DULUTH—When you picture a boat captain, what comes to mind? Perhaps a weathered old man with a white beard and a leathery face hardened by the sea? That’s a fair guess. But that’s not what you’ll encounter at the Vista Fleet in Duluth. Captain Amanda Swanson doesn’t have a beard, and at just 5-foot 1-3/4 inches tall, she often gets overlooked as she stands at the stern of the Vista Star to greet passengers.
In fact, she’s often peppered with backhanded questions, like, “Who is our captain today?” or “Is this your first time driving the boat?” The diminutive captain has heard it all, but she shrugs it off. She has had her captain’s license for 15 years and began with Vista as a deckhand back in 1999.

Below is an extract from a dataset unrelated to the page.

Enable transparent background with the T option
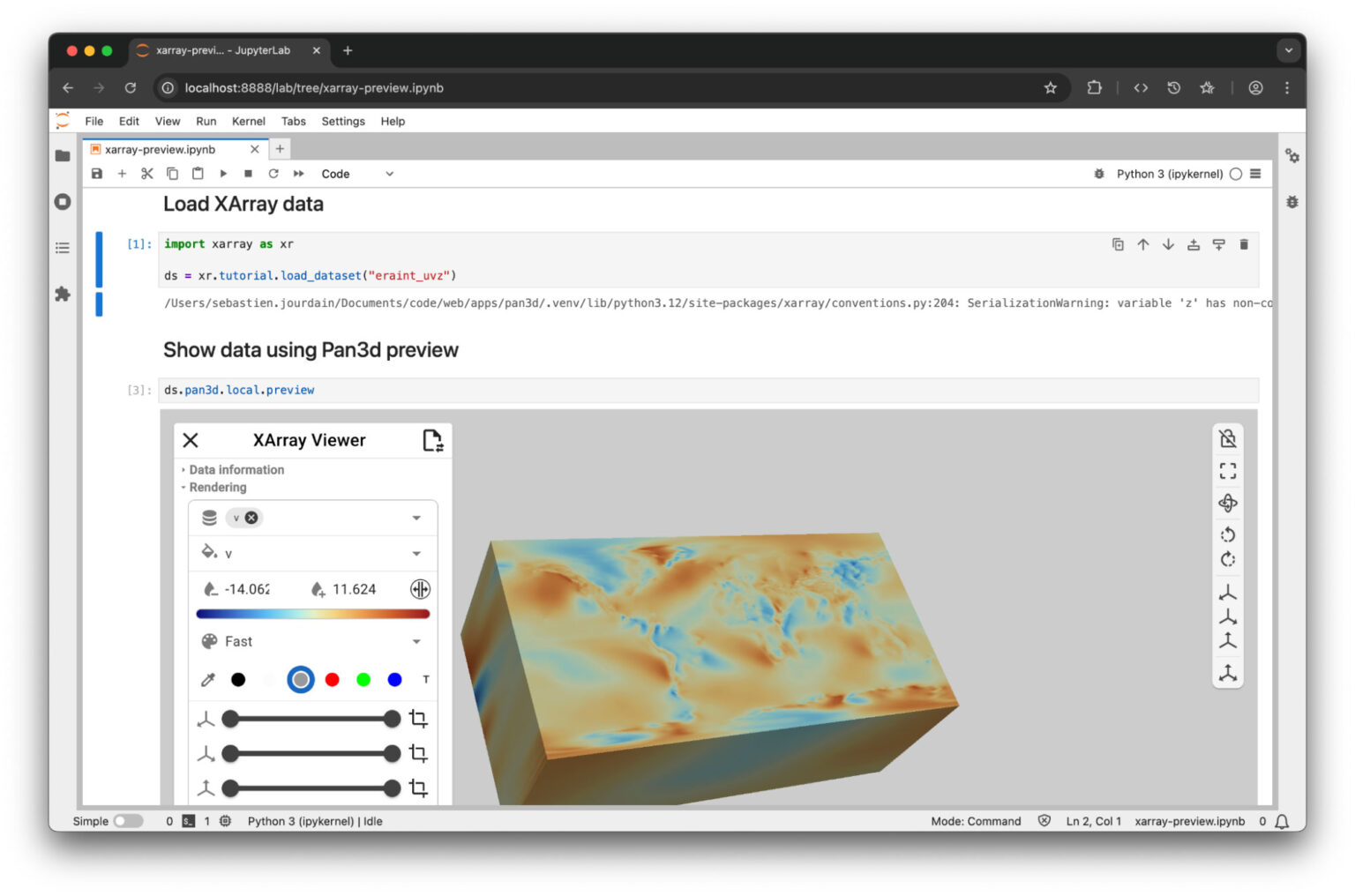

Fresh out of high school in ‘99, Swanson was looking for a summer job and had connections at Vista, although prior to that, she wasn’t really into boats. But my, how things have changed!
“I quickly fell in love with the lake, the history of the Twin Ports, the people that I worked with and the ships,” Swanson said. “We’re all big boat nerds.”
Swanson worked for six seasons as a deckhand at the Vista Fleet, with no real ambition of advancing her maritime career. That all changed the day she docked the Vista Star.
“As a deckhand, we would get a lot of wheel time on the boats,” she recalled. “In 2004, I got an opportunity to dock the Vista Star under the guidance of the captain. Once the lines were secured, I knew what I wanted to do next.”
In 2005, she got her captain’s license and began piloting the 78-foot Vista King.
“Driving a large boat on Lake Superior is rewarding,” Swanson said. “Breaking down the gender stereotype and proving that women are just as capable of being boat captains as men is something I am incredibly proud to be a part of.”
Her small stature doesn’t help garner respect. In fact, she needed a stool while operating the Vista King.
“When I first started driving the Vista King, everything was going really well, but I was struggling with docking,” Swanson said. “I couldn’t see the dock very well out the windows of the pilothouse. We had this wooden stool that was used as a step for passengers at the Barker’s Island dock. One of the captains suggested that I use it and sure enough, that next docking was perfect! So, we named it ‘Amanda’s Little Helper’ and I used it every day on the Vista King. I no longer need the stool for the Vista Star, but I keep it in the pilothouse so the kids can see out the windows when they get behind the wheel.”
Over the years, Swanson has seen a lot of passengers and a lot of crazy days on Lake Superior. Fog, inclement weather and northeast winds roaring right through the Lift Bridge make her job extra challenging. But when asked about memorable experiences over the years, it was the crew that came to mind.
“I could tell you a hundred Vista stories, but at the end of the day, it’s the relationships I’ve developed with the crew members over the years that mean the most to me.
This year, Vista Fleet will be open for public cruises, but operating at a limited capacity, in addition to hosting a number of private cruises. Captain Amanda will be at the helm when needed this season, but her primary focus will be behind the scenes coordinating the safety training and drills for the crew.
So if you’re boarding a big boat and being welcomed by a little woman, don’t assume she’s a deckhand or a novice. Captain Amanda has it under control!